Достоевский после этого говорит, что подобные преступления совершаются почти всегда очень трудно, многое зависит от случайных обстоятельств, которые потом выдают виновника. Раскольников выполняет своё намерение и после этого не беспокоится целый месяц, до наступления катастрофы. Но хотя против него нет улик, он ужасно страдает. Почему?

«Тут-то и развёртывается… весь психологический процесс преступления. Неразрешимые… вопросы восстают перед убийцею, неподозреваемые и неожиданные чувства мучают его сердце. Божия правда, земной закон берёт своё и он… кончает тем, что принуждён сам на себя донести. Принуждён, чтоб хотя погибнуть в каторге, но примкнуть опять к людям; чувство разомкнутости и разъединённости с человечеством, которое он ощутил тотчас же по совершении преступления замучило его. Закон правды и человеческая природа взяли своё… Преступ<ник> сам решает принять муки, чтоб искупить своё дело. Впрочем, трудно мне разъяснить вполне мою мысль.

В повести моей есть… кроме того, намёк на… ту мысль, что налагаемое юридическ<ое> наказание за преступление гораздо меньше устрашает преступника, чем думают законодатели, отчасти потому, что он и сам его нравственно требует.

Это видел я даже на самых неразвитых людях, на самой грубой случайности… Выразить мне это хотелось именно на развитом, на нового поколения человеке, чтоб была ярче и обязательнее видна мысль. Несколько случаев, бывших в самое последнее время, убедили, что сюжет мой вовсе не эксцентричен. Именно что убийца развитой и даже хорош<их> накл<онностей> м<олодой> человек. Мне рассказывали прошлого года в Москве (верно) об одном студенте, выключенном из университета после Московской студен<ческой> истории — что он решился разбить почту и убить почтальона. Есть ещё много следов в наших газетах о необыкновенной шатости понятий, подвигающих на ужасные дела. (Тот семинарист, который убил девушку по уговору с ней в сарае и… которого взяли через час за завтрак<ом>… и проч.) Одним словом, я убеждён, что сюжет мой отчасти оправдывает современность.

Само собою разумеется, что я пропустил в этом теперешнем изложении идеи моей повести — весь сюжет. За занимательность ручаюсь, о художественном исполнении — не беру на себя судить.

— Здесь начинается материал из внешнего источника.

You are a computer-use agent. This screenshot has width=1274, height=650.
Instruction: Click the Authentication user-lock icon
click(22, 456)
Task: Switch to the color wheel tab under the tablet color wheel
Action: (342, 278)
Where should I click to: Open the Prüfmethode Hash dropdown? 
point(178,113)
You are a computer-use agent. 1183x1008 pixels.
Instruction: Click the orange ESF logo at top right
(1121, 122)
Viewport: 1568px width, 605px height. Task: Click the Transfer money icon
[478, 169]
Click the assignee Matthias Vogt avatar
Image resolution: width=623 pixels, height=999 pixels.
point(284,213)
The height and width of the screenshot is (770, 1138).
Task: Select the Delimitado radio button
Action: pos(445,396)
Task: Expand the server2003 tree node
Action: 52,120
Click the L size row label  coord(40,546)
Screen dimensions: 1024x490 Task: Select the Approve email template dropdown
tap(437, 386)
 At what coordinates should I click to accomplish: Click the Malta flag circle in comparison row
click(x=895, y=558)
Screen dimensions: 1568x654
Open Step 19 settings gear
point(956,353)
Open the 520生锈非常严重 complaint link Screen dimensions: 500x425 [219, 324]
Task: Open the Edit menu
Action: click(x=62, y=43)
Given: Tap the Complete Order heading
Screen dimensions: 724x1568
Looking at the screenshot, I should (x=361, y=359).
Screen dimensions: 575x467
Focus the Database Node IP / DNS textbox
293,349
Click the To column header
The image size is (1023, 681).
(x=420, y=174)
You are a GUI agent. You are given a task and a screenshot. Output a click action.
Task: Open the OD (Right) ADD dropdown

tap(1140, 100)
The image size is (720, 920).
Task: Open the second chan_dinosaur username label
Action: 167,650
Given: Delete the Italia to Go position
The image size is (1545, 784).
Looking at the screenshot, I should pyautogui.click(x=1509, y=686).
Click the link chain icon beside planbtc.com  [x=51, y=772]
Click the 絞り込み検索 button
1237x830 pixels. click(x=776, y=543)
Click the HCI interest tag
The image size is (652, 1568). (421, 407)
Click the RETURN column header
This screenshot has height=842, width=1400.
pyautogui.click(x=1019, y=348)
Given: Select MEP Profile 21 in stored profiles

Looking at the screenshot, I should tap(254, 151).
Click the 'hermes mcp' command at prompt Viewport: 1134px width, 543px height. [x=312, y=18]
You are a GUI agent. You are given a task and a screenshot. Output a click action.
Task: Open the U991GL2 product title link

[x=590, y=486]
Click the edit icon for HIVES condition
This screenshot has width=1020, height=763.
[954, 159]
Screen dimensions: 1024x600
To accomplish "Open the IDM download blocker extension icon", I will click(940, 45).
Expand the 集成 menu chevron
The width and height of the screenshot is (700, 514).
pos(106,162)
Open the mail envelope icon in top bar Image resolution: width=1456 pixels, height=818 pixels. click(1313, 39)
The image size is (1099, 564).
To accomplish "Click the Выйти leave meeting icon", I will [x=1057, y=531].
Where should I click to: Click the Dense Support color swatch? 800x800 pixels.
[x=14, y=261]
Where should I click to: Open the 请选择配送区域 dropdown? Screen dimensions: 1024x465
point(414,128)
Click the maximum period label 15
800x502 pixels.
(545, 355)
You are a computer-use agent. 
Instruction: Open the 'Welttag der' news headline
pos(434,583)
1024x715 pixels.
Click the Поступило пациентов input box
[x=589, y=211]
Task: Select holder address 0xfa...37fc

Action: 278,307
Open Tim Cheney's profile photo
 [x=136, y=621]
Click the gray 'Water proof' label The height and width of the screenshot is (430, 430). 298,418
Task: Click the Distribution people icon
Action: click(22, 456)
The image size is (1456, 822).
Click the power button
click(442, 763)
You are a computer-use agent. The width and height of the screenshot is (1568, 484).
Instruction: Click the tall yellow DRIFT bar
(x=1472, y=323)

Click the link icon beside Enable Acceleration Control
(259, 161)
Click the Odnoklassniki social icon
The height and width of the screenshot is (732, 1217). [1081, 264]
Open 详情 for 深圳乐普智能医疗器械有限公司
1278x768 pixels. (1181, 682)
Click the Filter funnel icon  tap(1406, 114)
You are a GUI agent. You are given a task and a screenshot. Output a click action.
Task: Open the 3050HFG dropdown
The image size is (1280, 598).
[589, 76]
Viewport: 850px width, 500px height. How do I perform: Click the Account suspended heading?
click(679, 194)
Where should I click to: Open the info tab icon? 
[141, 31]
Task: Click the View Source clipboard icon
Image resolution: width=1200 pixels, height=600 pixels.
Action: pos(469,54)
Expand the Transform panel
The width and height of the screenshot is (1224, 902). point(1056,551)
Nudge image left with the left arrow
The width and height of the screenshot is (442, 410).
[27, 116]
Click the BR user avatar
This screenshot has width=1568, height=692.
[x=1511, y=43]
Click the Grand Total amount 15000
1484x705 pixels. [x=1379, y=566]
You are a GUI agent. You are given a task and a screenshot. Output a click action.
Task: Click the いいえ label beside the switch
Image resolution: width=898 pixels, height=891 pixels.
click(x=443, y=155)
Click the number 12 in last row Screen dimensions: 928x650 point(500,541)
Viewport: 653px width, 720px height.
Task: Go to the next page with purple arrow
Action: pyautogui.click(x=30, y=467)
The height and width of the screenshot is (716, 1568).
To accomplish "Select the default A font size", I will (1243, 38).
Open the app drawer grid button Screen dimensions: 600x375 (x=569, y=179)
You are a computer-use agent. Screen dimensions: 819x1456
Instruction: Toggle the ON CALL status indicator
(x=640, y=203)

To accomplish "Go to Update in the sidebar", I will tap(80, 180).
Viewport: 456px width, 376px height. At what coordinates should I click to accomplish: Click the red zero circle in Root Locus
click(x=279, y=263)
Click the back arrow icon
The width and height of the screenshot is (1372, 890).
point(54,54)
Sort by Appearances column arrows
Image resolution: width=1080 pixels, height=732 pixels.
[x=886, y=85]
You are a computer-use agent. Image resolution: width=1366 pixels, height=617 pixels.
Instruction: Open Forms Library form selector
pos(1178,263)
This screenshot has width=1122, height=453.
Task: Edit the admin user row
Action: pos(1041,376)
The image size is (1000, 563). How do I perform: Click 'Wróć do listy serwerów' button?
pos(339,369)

Мне слишком много случалось писать очень, очень дурных вещей, торопясь, к сроку и проч. Впрочем эту… вещь я писал не торопливо и с жаром. Постараюсь, хотя бы для себя только, кончить её как можно лучше»[981].

Достоевский передаёт здесь две мысли: во-первых, в конце письма — о возникновении своего романа из отдельных житейских случаев и реальных наблюдений над нравственными кризисами у преступников и, во-вторых, о психолого-этическом освещении случая, который он разрабатывает в романе, случая, представляющего чисто художественный эксперимент. Описывая коротко основную внутреннюю линию героя, перелом от решения и исполнения замысла к самокритике, обвинению и раскаянию, автор только бегло затрагивает сюжетную сторону. Но ясно, что именно эта сторона своей конкретной убедительностью и в силу аналогий с современной действительностью в состоянии будет пояснить и подтвердить «идею», «мысли», которые Достоевский хочет воплотить в романе как своё сокровенное нравственно-философское убеждение. Здесь, как и в других книгах писателя, «идея» не есть некое отвлечённое начало, а интуитивное и эмоциональное восприятие действительности, «идея-чувство», как сам он выражается в своих записных книжках, относящихся к «Подростку». И поскольку логический вывод обращается иногда в сильнейшее чувство, которое захватывает существо, он может стать двигателем творческого процесса [982].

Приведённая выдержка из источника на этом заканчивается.